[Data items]
^^^^^^^^^^^^^^^^
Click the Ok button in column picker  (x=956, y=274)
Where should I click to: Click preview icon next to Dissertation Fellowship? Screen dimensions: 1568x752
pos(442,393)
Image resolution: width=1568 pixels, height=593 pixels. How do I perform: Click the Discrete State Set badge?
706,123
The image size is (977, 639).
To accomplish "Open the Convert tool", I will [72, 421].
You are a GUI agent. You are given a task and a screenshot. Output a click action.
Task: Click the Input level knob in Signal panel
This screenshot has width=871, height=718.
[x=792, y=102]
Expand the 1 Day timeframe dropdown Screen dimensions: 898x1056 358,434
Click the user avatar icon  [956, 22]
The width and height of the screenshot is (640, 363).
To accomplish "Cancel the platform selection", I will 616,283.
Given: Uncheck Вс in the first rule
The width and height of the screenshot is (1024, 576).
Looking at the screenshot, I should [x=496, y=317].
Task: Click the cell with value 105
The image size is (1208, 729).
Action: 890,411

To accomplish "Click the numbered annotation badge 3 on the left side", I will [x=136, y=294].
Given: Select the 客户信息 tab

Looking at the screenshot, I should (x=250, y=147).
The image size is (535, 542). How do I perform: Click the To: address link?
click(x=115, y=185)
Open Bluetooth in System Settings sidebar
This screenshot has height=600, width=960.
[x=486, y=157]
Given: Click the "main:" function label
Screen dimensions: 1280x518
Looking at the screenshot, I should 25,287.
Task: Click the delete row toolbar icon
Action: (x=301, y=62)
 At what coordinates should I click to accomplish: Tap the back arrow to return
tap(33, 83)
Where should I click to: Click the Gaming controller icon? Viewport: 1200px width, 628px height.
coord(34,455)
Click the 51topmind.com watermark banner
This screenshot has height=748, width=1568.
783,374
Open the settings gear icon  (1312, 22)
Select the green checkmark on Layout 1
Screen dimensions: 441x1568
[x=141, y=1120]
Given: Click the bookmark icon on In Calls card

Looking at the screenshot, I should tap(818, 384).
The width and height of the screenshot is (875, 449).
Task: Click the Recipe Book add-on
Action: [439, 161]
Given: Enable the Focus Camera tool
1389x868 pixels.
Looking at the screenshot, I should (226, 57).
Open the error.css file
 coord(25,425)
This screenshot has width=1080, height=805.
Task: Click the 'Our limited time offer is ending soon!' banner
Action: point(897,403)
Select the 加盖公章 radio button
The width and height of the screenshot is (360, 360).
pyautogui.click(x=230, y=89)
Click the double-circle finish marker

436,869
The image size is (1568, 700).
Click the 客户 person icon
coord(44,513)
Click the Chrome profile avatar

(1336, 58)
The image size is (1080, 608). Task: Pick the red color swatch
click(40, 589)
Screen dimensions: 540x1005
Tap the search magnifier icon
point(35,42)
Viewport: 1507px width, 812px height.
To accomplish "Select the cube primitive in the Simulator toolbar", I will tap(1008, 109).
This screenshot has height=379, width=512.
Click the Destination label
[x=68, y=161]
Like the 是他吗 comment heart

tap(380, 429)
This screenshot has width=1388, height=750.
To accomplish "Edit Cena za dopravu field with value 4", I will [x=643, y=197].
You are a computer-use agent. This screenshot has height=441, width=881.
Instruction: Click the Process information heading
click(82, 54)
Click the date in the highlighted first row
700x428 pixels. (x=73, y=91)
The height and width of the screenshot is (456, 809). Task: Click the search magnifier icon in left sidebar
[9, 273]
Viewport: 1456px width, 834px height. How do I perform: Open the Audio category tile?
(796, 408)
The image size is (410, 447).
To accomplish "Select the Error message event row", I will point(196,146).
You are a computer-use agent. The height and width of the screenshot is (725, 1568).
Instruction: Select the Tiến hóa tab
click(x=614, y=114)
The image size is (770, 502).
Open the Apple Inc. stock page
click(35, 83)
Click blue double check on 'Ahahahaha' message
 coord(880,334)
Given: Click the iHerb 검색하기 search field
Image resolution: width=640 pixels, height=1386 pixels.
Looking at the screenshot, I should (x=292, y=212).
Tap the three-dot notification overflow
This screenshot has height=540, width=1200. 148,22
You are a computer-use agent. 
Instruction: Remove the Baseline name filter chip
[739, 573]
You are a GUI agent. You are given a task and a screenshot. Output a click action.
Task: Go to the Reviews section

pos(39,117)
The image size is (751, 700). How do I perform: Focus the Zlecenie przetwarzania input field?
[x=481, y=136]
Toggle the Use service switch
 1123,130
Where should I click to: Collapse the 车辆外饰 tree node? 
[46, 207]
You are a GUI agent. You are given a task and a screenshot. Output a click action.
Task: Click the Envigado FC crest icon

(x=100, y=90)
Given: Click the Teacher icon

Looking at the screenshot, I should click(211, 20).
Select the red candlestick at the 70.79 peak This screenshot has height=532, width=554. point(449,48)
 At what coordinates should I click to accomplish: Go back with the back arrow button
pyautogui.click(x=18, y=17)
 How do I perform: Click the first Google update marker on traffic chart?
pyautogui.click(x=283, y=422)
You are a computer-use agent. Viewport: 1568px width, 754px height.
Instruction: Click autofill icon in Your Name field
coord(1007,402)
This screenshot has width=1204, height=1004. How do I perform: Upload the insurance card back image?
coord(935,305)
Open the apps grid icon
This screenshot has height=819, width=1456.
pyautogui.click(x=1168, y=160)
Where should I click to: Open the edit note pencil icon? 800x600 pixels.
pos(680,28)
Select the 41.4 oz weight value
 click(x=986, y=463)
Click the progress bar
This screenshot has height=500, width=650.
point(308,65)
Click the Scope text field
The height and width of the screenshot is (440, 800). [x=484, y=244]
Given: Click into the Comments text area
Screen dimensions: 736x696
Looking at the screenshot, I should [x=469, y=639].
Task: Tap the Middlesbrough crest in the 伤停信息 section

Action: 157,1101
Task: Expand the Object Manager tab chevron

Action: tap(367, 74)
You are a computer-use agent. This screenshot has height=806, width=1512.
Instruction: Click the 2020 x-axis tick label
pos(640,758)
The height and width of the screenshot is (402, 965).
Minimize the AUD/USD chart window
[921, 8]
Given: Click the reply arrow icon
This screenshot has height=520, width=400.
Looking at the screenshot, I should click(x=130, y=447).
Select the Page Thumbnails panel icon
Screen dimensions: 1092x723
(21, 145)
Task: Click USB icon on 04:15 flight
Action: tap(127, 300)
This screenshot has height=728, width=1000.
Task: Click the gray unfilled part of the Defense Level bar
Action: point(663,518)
^^^^^^^^^^^^^^^^
* _TASK OBJECTIVE_:
Rewrite all of the entries above, changing every "Given:" to "Goal:" and keeping everything else the same.

* _EXERCISE RESPONSE_:
Click the Ok button in column picker  (x=956, y=274)
Where should I click to: Click preview icon next to Dissertation Fellowship? Screen dimensions: 1568x752
pos(442,393)
Image resolution: width=1568 pixels, height=593 pixels. How do I perform: Click the Discrete State Set badge?
706,123
The image size is (977, 639).
To accomplish "Open the Convert tool", I will [72, 421].
You are a GUI agent. You are given a task and a screenshot. Output a click action.
Task: Click the Input level knob in Signal panel
This screenshot has width=871, height=718.
[x=792, y=102]
Expand the 1 Day timeframe dropdown Screen dimensions: 898x1056 358,434
Click the user avatar icon  [956, 22]
The width and height of the screenshot is (640, 363).
To accomplish "Cancel the platform selection", I will 616,283.
Goal: Uncheck Вс in the first rule
The width and height of the screenshot is (1024, 576).
Looking at the screenshot, I should [x=496, y=317].
Task: Click the cell with value 105
The image size is (1208, 729).
Action: 890,411

To accomplish "Click the numbered annotation badge 3 on the left side", I will [x=136, y=294].
Goal: Select the 客户信息 tab

Looking at the screenshot, I should (x=250, y=147).
The image size is (535, 542). How do I perform: Click the To: address link?
click(x=115, y=185)
Open Bluetooth in System Settings sidebar
This screenshot has height=600, width=960.
[x=486, y=157]
Goal: Click the "main:" function label
Screen dimensions: 1280x518
Looking at the screenshot, I should 25,287.
Task: Click the delete row toolbar icon
Action: (x=301, y=62)
 At what coordinates should I click to accomplish: Tap the back arrow to return
tap(33, 83)
Where should I click to: Click the Gaming controller icon? Viewport: 1200px width, 628px height.
coord(34,455)
Click the 51topmind.com watermark banner
This screenshot has height=748, width=1568.
783,374
Open the settings gear icon  (1312, 22)
Select the green checkmark on Layout 1
Screen dimensions: 441x1568
[x=141, y=1120]
Goal: Click the bookmark icon on In Calls card

Looking at the screenshot, I should tap(818, 384).
The width and height of the screenshot is (875, 449).
Task: Click the Recipe Book add-on
Action: [439, 161]
Goal: Enable the Focus Camera tool
1389x868 pixels.
Looking at the screenshot, I should (226, 57).
Open the error.css file
 coord(25,425)
This screenshot has width=1080, height=805.
Task: Click the 'Our limited time offer is ending soon!' banner
Action: point(897,403)
Select the 加盖公章 radio button
The width and height of the screenshot is (360, 360).
pyautogui.click(x=230, y=89)
Click the double-circle finish marker

436,869
The image size is (1568, 700).
Click the 客户 person icon
coord(44,513)
Click the Chrome profile avatar

(1336, 58)
The image size is (1080, 608). Task: Pick the red color swatch
click(40, 589)
Screen dimensions: 540x1005
Tap the search magnifier icon
point(35,42)
Viewport: 1507px width, 812px height.
To accomplish "Select the cube primitive in the Simulator toolbar", I will tap(1008, 109).
This screenshot has height=379, width=512.
Click the Destination label
[x=68, y=161]
Like the 是他吗 comment heart

tap(380, 429)
This screenshot has width=1388, height=750.
To accomplish "Edit Cena za dopravu field with value 4", I will [x=643, y=197].
You are a computer-use agent. This screenshot has height=441, width=881.
Instruction: Click the Process information heading
click(82, 54)
Click the date in the highlighted first row
700x428 pixels. (x=73, y=91)
The height and width of the screenshot is (456, 809). Task: Click the search magnifier icon in left sidebar
[9, 273]
Viewport: 1456px width, 834px height. How do I perform: Open the Audio category tile?
(796, 408)
The image size is (410, 447).
To accomplish "Select the Error message event row", I will point(196,146).
You are a computer-use agent. The height and width of the screenshot is (725, 1568).
Instruction: Select the Tiến hóa tab
click(x=614, y=114)
The image size is (770, 502).
Open the Apple Inc. stock page
click(35, 83)
Click blue double check on 'Ahahahaha' message
 coord(880,334)
Goal: Click the iHerb 검색하기 search field
Image resolution: width=640 pixels, height=1386 pixels.
Looking at the screenshot, I should (x=292, y=212).
Tap the three-dot notification overflow
This screenshot has height=540, width=1200. 148,22
You are a computer-use agent. 
Instruction: Remove the Baseline name filter chip
[739, 573]
You are a GUI agent. You are given a task and a screenshot. Output a click action.
Task: Go to the Reviews section

pos(39,117)
The image size is (751, 700). How do I perform: Focus the Zlecenie przetwarzania input field?
[x=481, y=136]
Toggle the Use service switch
 1123,130
Where should I click to: Collapse the 车辆外饰 tree node? 
[46, 207]
You are a GUI agent. You are given a task and a screenshot. Output a click action.
Task: Click the Envigado FC crest icon

(x=100, y=90)
Goal: Click the Teacher icon

Looking at the screenshot, I should click(211, 20).
Select the red candlestick at the 70.79 peak This screenshot has height=532, width=554. point(449,48)
 At what coordinates should I click to accomplish: Go back with the back arrow button
pyautogui.click(x=18, y=17)
 How do I perform: Click the first Google update marker on traffic chart?
pyautogui.click(x=283, y=422)
You are a computer-use agent. Viewport: 1568px width, 754px height.
Instruction: Click autofill icon in Your Name field
coord(1007,402)
This screenshot has width=1204, height=1004. How do I perform: Upload the insurance card back image?
coord(935,305)
Open the apps grid icon
This screenshot has height=819, width=1456.
pyautogui.click(x=1168, y=160)
Where should I click to: Open the edit note pencil icon? 800x600 pixels.
pos(680,28)
Select the 41.4 oz weight value
 click(x=986, y=463)
Click the progress bar
This screenshot has height=500, width=650.
point(308,65)
Click the Scope text field
The height and width of the screenshot is (440, 800). [x=484, y=244]
Goal: Click into the Comments text area
Screen dimensions: 736x696
Looking at the screenshot, I should [x=469, y=639].
Task: Tap the Middlesbrough crest in the 伤停信息 section

Action: 157,1101
Task: Expand the Object Manager tab chevron

Action: tap(367, 74)
You are a computer-use agent. This screenshot has height=806, width=1512.
Instruction: Click the 2020 x-axis tick label
pos(640,758)
The height and width of the screenshot is (402, 965).
Minimize the AUD/USD chart window
[921, 8]
Goal: Click the reply arrow icon
This screenshot has height=520, width=400.
Looking at the screenshot, I should click(x=130, y=447).
Select the Page Thumbnails panel icon
Screen dimensions: 1092x723
(21, 145)
Task: Click USB icon on 04:15 flight
Action: tap(127, 300)
This screenshot has height=728, width=1000.
Task: Click the gray unfilled part of the Defense Level bar
Action: point(663,518)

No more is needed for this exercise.